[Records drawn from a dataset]
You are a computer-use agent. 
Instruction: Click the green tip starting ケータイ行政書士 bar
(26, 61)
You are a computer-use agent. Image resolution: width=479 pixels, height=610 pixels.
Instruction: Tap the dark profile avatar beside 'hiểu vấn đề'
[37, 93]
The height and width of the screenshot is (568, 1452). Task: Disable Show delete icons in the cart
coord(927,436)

* * *

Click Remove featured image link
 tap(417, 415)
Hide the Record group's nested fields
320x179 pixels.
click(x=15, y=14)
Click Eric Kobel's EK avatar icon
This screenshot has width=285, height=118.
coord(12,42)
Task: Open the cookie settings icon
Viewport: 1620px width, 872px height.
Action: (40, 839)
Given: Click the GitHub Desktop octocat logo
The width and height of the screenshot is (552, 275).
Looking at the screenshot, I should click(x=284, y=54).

### Your goal
Show all lines above holding the word "computer".

### Answer to the exercise
You are a computer-use agent. 
You are a computer-use agent. Image resolution: width=479 pixels, height=610 pixels.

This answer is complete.